Bradfield smiled to himself. He should really order Kirkwood to stop winding the Captain up, but he was enjoying the moment.
"But usually," Ash continued, "a bug in the program is just a bit of coding that causes a computer to cease working. The expression comes from an actual dead moth found by an early programmer called Grace Hopper in 1947."
"No that's perfectly true."
"Well, quit stalling! Get on and fix it!"
Ash managed to spend a good half hour swapping crystals around.
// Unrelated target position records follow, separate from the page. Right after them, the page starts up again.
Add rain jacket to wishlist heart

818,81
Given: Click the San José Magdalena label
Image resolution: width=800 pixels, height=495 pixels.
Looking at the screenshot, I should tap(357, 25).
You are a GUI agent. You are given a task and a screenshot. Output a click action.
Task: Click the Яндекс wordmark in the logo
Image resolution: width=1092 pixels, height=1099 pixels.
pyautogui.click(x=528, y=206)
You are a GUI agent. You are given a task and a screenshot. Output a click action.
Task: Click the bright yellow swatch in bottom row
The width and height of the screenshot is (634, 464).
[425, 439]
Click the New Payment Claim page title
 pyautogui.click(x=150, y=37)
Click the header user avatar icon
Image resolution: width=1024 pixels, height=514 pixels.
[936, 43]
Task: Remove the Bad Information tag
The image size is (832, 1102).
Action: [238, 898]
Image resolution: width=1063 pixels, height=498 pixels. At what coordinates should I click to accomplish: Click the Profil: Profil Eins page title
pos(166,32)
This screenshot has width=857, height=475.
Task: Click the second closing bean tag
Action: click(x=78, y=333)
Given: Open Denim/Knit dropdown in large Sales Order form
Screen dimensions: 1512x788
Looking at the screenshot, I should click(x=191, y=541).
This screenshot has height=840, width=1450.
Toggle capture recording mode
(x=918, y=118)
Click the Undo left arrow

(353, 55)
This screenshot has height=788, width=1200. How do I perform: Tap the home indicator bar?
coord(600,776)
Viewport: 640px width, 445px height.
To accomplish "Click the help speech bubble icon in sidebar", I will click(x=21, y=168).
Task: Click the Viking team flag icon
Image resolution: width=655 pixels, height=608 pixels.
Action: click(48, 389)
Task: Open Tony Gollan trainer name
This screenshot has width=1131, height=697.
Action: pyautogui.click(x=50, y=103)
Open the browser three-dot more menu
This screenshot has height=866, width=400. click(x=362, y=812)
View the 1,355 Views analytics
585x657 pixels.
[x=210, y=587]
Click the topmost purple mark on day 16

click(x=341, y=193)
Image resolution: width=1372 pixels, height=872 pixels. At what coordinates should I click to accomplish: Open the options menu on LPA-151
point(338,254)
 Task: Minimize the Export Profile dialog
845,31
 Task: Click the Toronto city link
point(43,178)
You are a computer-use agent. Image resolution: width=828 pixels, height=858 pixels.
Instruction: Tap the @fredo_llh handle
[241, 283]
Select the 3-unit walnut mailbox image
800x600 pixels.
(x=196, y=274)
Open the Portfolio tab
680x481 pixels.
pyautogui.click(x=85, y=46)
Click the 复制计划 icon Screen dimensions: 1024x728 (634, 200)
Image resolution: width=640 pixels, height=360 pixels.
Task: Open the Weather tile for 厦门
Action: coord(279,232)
He had a mental map of the original arrangement so he could, finally, declare the D.H.D. working again. Bachmann, running true to form, kept butting in with complaints about how long it was taking mixed in with derogatory comments about Ash's abilities and parentage.
Ash stood up and glowered at the captain. "You know, I'd get on a lot quicker if I didn't have so many interruptions. I'm going as fast as I can but you keep breaking my concentration, so I have to start again each time."
"I don't think you have a fucking clue about what you're doing."
At that, Ash grabbed Bachmann's hand and slapped the long-nose pliers he was using into his antagonist's palm. Hard. "You think you can do it better," he snarled, "go ahead! Be my guest!"
Then he strode away, all offended dignity. Bradfield decided it was time to intercede. "Captain Bachmann! My office. Now. And stay there until you're sent for. Airman, retrieve Mr. Kirkwood."
Ash returned, and in approximately the time it would take Bachmann to reach the general's office, he restored the crystals to their correct places, rejoined the snapped wires, wrapped them in insulating tape and put the D.H.D. back together again.
"There, I think that should work," he told the general. "Shall I fetch the captain back, sir."
Bradfield bit back a smile. "That might not be a good idea," he said and despatched the nearest SF instead.
When Bachmann returned, Corporal Roberts was completing the dialing sequence, and Ash had beaten a strategic retreat.
"You're cleared to go, Captain," Bradfield said as the event horizon settled into its usual rippling calm.